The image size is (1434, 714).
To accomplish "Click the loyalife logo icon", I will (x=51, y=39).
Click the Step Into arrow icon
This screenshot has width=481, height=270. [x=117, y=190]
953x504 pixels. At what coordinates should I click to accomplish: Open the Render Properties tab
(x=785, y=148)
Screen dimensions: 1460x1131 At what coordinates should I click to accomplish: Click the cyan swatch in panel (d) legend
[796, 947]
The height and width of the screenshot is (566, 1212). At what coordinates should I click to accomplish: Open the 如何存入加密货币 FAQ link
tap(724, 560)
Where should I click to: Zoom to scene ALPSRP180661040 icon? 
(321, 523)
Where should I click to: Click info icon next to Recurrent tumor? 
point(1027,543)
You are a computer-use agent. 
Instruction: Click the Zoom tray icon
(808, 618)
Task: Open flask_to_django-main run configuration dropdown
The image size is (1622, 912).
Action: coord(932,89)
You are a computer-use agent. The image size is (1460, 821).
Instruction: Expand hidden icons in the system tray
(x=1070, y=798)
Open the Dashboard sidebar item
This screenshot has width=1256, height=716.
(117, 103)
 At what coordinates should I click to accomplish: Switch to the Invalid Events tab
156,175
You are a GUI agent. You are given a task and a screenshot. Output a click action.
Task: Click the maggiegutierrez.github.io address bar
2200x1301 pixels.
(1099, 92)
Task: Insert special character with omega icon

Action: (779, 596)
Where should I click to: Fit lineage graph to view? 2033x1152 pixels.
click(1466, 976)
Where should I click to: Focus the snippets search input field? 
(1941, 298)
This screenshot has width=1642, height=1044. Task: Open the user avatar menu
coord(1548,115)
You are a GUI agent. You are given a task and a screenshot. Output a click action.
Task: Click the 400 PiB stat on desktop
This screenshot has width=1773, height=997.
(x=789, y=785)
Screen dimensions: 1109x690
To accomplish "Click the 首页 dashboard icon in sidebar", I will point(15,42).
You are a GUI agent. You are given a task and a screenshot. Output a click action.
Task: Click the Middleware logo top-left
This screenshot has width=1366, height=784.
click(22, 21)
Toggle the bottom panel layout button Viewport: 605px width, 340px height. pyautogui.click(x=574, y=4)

★ ★ ★ ★ ★

## Problem
Each entry above is to be printed again exactly.

## Reply
The image size is (1434, 714).
To accomplish "Click the loyalife logo icon", I will (x=51, y=39).
Click the Step Into arrow icon
This screenshot has width=481, height=270. [x=117, y=190]
953x504 pixels. At what coordinates should I click to accomplish: Open the Render Properties tab
(x=785, y=148)
Screen dimensions: 1460x1131 At what coordinates should I click to accomplish: Click the cyan swatch in panel (d) legend
[796, 947]
The height and width of the screenshot is (566, 1212). At what coordinates should I click to accomplish: Open the 如何存入加密货币 FAQ link
tap(724, 560)
Where should I click to: Zoom to scene ALPSRP180661040 icon? 
(321, 523)
Where should I click to: Click info icon next to Recurrent tumor? 
point(1027,543)
You are a computer-use agent. 
Instruction: Click the Zoom tray icon
(808, 618)
Task: Open flask_to_django-main run configuration dropdown
The image size is (1622, 912).
Action: coord(932,89)
You are a computer-use agent. The image size is (1460, 821).
Instruction: Expand hidden icons in the system tray
(x=1070, y=798)
Open the Dashboard sidebar item
This screenshot has width=1256, height=716.
(117, 103)
 At what coordinates should I click to accomplish: Switch to the Invalid Events tab
156,175
You are a GUI agent. You are given a task and a screenshot. Output a click action.
Task: Click the maggiegutierrez.github.io address bar
2200x1301 pixels.
(1099, 92)
Task: Insert special character with omega icon

Action: (779, 596)
Where should I click to: Fit lineage graph to view? 2033x1152 pixels.
click(1466, 976)
Where should I click to: Focus the snippets search input field? 
(1941, 298)
This screenshot has width=1642, height=1044. Task: Open the user avatar menu
coord(1548,115)
You are a GUI agent. You are given a task and a screenshot. Output a click action.
Task: Click the 400 PiB stat on desktop
This screenshot has width=1773, height=997.
(x=789, y=785)
Screen dimensions: 1109x690
To accomplish "Click the 首页 dashboard icon in sidebar", I will point(15,42).
You are a GUI agent. You are given a task and a screenshot. Output a click action.
Task: Click the Middleware logo top-left
This screenshot has width=1366, height=784.
click(22, 21)
Toggle the bottom panel layout button Viewport: 605px width, 340px height. pyautogui.click(x=574, y=4)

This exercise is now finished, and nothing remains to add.